Case Law Details

Case Name : PCIT Vs Punjab Police Housing Corporation Ltd. (Punjab and Haryana High Court)
Appeal Number : ITA No. 326 of 2015
Date of Judgement/Order : 03/02/2020
Related Assessment Year :
Courts : All High Courts (5985) Punjab and Haryana HC (287)

PCIT Vs Punjab Police Housing Corporation Ltd. (Punjab and Haryana High Court)

The brief facts are that the Assessee is regularly given grants by the State of Punjab for various purposes including the construction of houses for police officials. It so happens that in a particular year the grant remains un-utilized and the money which is parked in the bank earns interest. As per the Assessing Officer this interest was exigible to tax whereas the Commissioner and the Tribunal held otherwise. The basis for the Tribunal’s decision is that the amount of interest which accrues on any money parked in the bank would be deemed to be a further grant for that particular purpose and can be used only for that purpose and in the event that it can not be used for that purpose the same has to be refunded back to the Government.

The primary grounds which weighed with the Assessing Officer to hold otherwise were, firstly that the Assessee was not able to show that it had ever returned the interest to the Government; secondly no such stipulation was there in the notification releasing the funds; thirdly the Assessee was not a Company registered under Section 25 of the Companies Act, 1956; fourthly that even in the hands of the Government it would be a revenue receipt and fifthly that the accrual of this interest can not be taken to be a casual income.

Held by High Court

Income which accrued to the Assessee from the funds of the Government which were released to it were not diverted by it and could not be diverted by to any other purpose and had to be used only for the purposes which the Government directed and in case the funds were not used the Government had the right to recall them.

FULL TEXT OF THE HIGH COURT ORDER /JUDGEMENT

1. This appeal has been filed against the order of the Commissioner Income Tax and the Income Tax Appellate Tribunal setting aside the order of the Assessing Officer whereby the Assessing Officer held that the interest which had accrued to the Assessee was liable to tax.

2. The brief facts are that the Assessee is regularly given grants by the State of Punjab for various purposes including the construction of houses for police officials. It so happens that in a particular year the grant remains un-utilized and the money which is parked in the bank earns interest. As per the Assessing Officer this interest was exigible to tax whereas the Commissioner and the Tribunal held otherwise. The basis for the Tribunal’s decision is that the amount of interest which accrues on any money parked in the bank would be deemed to be a further grant for that particular purpose and can be used only for that purpose and in the event that it can not be used for that purpose the same has to be refunded back to the Government.

3. The primary grounds which weighed with the Assessing Officer to hold otherwise were, firstly that the Assessee was not able to show that it had ever returned the interest to the Government; secondly no such stipulation was there in the notification releasing the funds; thirdly the Assessee was not a Company registered under Section 25 of the Companies Act, 1956; fourthly that even in the hands of the Government it would be a revenue receipt and fifthly that the accrual of this interest can not be taken to be a casual income.

▶ _Given records_
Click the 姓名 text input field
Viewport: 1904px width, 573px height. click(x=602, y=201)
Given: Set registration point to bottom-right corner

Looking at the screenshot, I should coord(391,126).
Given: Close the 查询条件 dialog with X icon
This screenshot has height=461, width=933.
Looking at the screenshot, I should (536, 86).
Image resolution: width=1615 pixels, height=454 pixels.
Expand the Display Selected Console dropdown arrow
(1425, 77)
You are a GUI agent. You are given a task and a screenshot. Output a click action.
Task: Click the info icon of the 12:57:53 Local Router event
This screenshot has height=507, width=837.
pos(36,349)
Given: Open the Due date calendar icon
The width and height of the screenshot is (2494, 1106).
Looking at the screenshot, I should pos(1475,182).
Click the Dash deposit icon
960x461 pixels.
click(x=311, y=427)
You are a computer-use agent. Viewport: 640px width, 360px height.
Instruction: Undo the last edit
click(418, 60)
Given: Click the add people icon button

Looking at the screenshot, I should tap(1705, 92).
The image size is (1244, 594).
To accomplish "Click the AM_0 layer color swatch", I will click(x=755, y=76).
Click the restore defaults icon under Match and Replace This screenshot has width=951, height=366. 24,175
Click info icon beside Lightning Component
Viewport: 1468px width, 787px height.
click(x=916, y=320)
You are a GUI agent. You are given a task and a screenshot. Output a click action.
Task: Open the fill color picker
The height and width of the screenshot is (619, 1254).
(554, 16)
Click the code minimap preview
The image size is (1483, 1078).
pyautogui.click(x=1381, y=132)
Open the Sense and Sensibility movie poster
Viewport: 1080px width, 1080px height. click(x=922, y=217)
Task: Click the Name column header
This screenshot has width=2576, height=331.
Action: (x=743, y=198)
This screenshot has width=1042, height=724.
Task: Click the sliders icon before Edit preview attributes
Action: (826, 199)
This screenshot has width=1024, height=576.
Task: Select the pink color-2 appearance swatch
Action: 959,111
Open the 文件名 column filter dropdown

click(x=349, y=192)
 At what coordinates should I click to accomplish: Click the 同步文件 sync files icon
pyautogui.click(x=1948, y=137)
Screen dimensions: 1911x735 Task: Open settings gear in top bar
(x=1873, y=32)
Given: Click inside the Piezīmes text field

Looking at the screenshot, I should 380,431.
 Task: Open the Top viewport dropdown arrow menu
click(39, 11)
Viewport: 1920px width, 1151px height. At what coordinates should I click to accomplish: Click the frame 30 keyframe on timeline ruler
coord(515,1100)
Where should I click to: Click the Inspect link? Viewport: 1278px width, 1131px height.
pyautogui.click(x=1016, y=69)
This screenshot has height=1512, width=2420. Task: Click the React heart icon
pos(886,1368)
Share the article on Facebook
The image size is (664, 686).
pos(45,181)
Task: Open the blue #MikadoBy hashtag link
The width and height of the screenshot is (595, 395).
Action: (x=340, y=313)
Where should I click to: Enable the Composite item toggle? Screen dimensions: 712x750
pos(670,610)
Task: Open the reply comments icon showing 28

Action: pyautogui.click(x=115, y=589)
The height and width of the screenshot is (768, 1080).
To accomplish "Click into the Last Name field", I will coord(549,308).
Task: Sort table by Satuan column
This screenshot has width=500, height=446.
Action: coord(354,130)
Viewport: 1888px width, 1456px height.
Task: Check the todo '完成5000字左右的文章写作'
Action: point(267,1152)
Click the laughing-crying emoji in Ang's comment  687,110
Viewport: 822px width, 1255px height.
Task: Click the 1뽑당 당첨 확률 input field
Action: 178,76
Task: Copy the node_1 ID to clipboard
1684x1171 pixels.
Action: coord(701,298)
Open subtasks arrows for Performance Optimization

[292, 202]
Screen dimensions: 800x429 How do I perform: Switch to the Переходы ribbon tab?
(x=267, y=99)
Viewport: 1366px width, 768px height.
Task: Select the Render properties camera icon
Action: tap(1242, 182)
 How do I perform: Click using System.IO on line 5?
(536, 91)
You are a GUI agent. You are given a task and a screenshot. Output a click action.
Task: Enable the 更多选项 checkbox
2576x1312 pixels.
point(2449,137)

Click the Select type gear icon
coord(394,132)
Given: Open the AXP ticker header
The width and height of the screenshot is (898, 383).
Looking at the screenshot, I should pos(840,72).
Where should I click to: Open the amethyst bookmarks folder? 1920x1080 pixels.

▶ _Required tasks_
A - Answer these questions from the Punjab Police Housing Corporation case, one answer per line:
(i) What is the appeal number?
(ii) On what date was the judgement or order given?
(iii) Under which section of the Companies Act, 1956 was the Assessee not registered?
B - Output the records as a JSON list of strings, one string per line and with blank lines left out, starting at the first line of the records and ending at the line containing "click(418, 60)".

▶ _Answers_
A -
(i) ITA No. 326 of 2015
(ii) 03/02/2020
(iii) Section 25

B -
[
  "Click the 姓名 text input field",
  "Viewport: 1904px width, 573px height. click(x=602, y=201)",
  "Given: Set registration point to bottom-right corner",
  "Looking at the screenshot, I should coord(391,126).",
  "Given: Close the 查询条件 dialog with X icon",
  "This screenshot has height=461, width=933.",
  "Looking at the screenshot, I should (536, 86).",
  "Image resolution: width=1615 pixels, height=454 pixels.",
  "Expand the Display Selected Console dropdown arrow",
  "(1425, 77)",
  "You are a GUI agent. You are given a task and a screenshot. Output a click action.",
  "Task: Click the info icon of the 12:57:53 Local Router event",
  "This screenshot has height=507, width=837.",
  "pos(36,349)",
  "Given: Open the Due date calendar icon",
  "The width and height of the screenshot is (2494, 1106).",
  "Looking at the screenshot, I should pos(1475,182).",
  "Click the Dash deposit icon",
  "960x461 pixels.",
  "click(x=311, y=427)",
  "You are a computer-use agent. Viewport: 640px width, 360px height.",
  "Instruction: Undo the last edit",
  "click(418, 60)"
]